Binlerce kilometre uzaktan, Brezilya'dan tatil için Türkiye'ye gelen Vandre Lois De Souza, “doğal hayata dönüş” hayalini Ulamış Köyü'nde gerçekleştirmeye karar verdi ve köye bir kafe açtı.

sinannKentin yoğun temposundan bunalan, kendisine ve ailesine zaman ayıramadığı için yoğun çalışmanın anlamsızlığını sorgulayan ücretli çalışanların ortak hayalidir bir köye, bir kıyı kasabasına taşınıp doğayla iç içe yaşamak.
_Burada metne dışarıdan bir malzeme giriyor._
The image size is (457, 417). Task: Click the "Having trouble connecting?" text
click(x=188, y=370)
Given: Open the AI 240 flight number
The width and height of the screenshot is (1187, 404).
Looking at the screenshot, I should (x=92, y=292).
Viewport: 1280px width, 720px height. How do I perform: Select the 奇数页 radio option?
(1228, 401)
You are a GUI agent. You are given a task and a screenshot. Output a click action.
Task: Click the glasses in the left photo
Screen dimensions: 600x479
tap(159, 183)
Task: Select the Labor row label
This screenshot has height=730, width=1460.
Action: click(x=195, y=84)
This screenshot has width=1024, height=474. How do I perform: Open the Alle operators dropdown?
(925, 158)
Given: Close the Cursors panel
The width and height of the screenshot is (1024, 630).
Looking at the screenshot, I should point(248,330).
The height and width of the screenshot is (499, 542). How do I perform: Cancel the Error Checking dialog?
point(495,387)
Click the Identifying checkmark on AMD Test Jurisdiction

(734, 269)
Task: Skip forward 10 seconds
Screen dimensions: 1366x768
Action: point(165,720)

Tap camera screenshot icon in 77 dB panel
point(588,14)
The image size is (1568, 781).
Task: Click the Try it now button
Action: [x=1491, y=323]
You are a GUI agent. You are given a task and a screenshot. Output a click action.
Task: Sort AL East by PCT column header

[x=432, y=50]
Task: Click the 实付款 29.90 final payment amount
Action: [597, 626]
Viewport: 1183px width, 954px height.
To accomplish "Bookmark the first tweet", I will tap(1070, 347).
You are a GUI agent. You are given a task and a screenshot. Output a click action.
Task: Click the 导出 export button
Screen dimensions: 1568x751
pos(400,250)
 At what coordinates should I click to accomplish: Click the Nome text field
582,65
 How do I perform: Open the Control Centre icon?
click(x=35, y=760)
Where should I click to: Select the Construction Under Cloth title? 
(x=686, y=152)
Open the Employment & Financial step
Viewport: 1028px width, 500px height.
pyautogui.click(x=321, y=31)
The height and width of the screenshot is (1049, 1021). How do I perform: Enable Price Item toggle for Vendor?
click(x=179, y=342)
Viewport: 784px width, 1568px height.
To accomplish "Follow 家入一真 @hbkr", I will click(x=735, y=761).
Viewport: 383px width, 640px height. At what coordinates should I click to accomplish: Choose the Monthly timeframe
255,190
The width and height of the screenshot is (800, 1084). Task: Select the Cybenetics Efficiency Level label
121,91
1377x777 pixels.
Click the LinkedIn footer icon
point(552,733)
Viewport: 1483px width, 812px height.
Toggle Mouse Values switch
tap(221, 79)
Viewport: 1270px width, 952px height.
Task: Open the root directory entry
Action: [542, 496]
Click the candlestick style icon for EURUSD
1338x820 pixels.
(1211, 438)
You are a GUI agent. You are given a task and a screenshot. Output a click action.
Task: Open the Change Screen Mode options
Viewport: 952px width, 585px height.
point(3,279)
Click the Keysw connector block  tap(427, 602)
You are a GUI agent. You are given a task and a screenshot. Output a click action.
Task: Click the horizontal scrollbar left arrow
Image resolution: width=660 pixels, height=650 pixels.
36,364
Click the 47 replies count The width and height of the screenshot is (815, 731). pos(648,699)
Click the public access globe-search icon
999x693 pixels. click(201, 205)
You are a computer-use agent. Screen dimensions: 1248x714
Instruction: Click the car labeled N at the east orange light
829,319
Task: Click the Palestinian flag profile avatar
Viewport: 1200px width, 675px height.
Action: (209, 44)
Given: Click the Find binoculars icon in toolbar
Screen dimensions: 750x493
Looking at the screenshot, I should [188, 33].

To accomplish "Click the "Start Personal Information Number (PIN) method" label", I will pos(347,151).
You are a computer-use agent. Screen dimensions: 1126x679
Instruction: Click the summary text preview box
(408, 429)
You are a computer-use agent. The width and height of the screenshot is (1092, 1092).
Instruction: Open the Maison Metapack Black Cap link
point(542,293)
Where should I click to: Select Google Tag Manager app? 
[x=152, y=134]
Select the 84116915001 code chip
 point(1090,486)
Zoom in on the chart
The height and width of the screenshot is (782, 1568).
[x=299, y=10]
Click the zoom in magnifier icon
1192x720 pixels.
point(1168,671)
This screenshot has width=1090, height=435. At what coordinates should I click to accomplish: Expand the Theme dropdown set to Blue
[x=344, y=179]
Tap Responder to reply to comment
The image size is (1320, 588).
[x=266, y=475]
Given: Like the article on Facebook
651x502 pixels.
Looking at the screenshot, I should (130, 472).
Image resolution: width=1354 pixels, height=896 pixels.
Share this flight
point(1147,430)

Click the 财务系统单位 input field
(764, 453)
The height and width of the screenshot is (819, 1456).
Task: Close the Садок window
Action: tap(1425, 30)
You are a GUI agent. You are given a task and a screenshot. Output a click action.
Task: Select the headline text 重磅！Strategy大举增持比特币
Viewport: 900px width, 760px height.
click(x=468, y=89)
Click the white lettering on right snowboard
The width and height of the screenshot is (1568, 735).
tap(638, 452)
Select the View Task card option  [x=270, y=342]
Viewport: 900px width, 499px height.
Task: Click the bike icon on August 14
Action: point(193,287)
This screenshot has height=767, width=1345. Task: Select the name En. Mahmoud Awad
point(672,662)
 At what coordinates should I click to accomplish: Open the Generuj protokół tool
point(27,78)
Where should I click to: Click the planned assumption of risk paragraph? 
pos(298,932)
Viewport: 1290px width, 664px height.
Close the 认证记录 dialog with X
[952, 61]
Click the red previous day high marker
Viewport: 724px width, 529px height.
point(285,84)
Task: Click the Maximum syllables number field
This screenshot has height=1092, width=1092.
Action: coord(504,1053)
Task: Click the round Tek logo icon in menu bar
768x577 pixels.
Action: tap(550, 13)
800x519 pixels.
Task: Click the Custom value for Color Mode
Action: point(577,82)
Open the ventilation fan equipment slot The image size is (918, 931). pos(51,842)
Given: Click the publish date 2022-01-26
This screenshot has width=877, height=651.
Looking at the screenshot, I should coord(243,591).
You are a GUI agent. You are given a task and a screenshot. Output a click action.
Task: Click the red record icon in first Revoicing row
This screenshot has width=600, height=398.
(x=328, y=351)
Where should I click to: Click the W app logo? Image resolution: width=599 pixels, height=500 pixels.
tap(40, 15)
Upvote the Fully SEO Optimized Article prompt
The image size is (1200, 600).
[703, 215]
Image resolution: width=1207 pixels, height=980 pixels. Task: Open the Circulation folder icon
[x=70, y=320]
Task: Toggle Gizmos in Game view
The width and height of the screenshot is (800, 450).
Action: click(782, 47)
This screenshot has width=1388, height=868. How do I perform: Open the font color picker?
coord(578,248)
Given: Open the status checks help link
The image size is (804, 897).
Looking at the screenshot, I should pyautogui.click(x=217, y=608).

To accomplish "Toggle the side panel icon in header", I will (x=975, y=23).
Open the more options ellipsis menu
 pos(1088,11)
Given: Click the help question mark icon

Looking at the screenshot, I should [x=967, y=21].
Büyükşehirlerin insan kalabalığının, bir türlü bitmek bilmeyen koşuşturmaların, trafik çilesinin çekilmez olduğu anlarda “artık buralardan gitmek, köye yerleşip toprakla iç içe olmak istiyorum” düşüncesi ferahlatır insanı. Ancak bunu başarabilen çok az insan olur. Ya bunu denemekten korkarlar ya da zaten hiç yapmayacaklardır. Bu düşünceyi sadece bir rahatlama aracı olarak kullanırlar. Hatta öyle ki bir köye yerleşmeyi düşünen kent insanının birçoğu 3-5 kilometre uzağındaki köyleri bile bilmez. Bizler hergün hayalini kurduğumuz köye yerleşme arzusunu hep ötelerken, çevremizdeki köyleri bile tanımazken sosyal medyadan tanıştığı arkadaşlarının davetiyle Brezilya'dan kalkıp İzmir'e tatile gelen Vandre Luis De Souza, ülkesinden binlerce kilometre uzakta bu hayali gerçekleştirdi.

ÖNCE EV KİRALIYOR


Elektrik Mühendisi Vandre Luis De Souza (52), 2015 yılında bir sosyal medya sitesinde Seferihisar Belediye Bandosu'ndan Çello eğitmeni Hakan Gürkan ile arkadaş oldu. Zaman içinde ilerleyen dostlukları sonrasında Vandre Luis De Souza aynı yılın Kasım ayında Hakan ve Handan Gürkan çifti ile tanışmak üzere Türkiye'ye gelmiş. Dostlarıyla birlikte keyifli bir tatil geçiren Vandre, İzmir'in doğasına ve insanların sıcaklığına hayran kaldı. Vandre, gelişen güzel dostlukların akabinde Türkiye'ye birkaç ziyaret daha yapıp doğal güzelliklere ve Türk insanına hayran kalıyor. Çello eğitmeni Hakan Gürkan'ın Ulamış'ta ders verdiği süreçte onunla birlikte Ulamış'a gelen Vandre burada mutlu olacağını fark edip yerleşmeye karar veriyor. Yaşamının geri kalanını İzmir'de geçirebileceğini düşünen, önce köyde yaşayabileceği bir ev kiralayan Vandre oturma ve çalışma iznini aldıktan sonra geçimini sağlayabilmek için iş arayışına girişiyor. Köy meydanına yakın bir noktada kiralık bir dükkan buluyor ve daha önce hiç deneyimi olmamasına rağmen yemek yapmayı çok sevdiği için bu dükkanı kiralayarak küçük, şirin bir kafe açmaya karar veriyor.

Brezilya lezzetleri


Türkiye ve Brezilya bayrağını bir kalp ile birleştirdiği tabela hazırlatan Vandre, kafesine Handre ismini veriyor. Kafenin tüm malzemelerini Brezilya'dan özel olarak seçip getiren Vandre, Brezilya yemek kültürünü Türklere tanıtmak istiyor. Burada olmaktan dolayı çok mutlu olduğunu ifade eden Vandre, Ulamış'ın onu çocukluk yıllarına döndürdüğünü, geçmişindeki Brezilya'yı anımsattığını belirtiyor. Enerjisinin yükseldiğini, yaratıcılığının arttığını, bu köye bir şeyler katmanın onu gençlestirdiğini dile getiren Vandre'nin hayali ise Ulamış'ta kendine ait bir bahçeli ev sahibi olmak.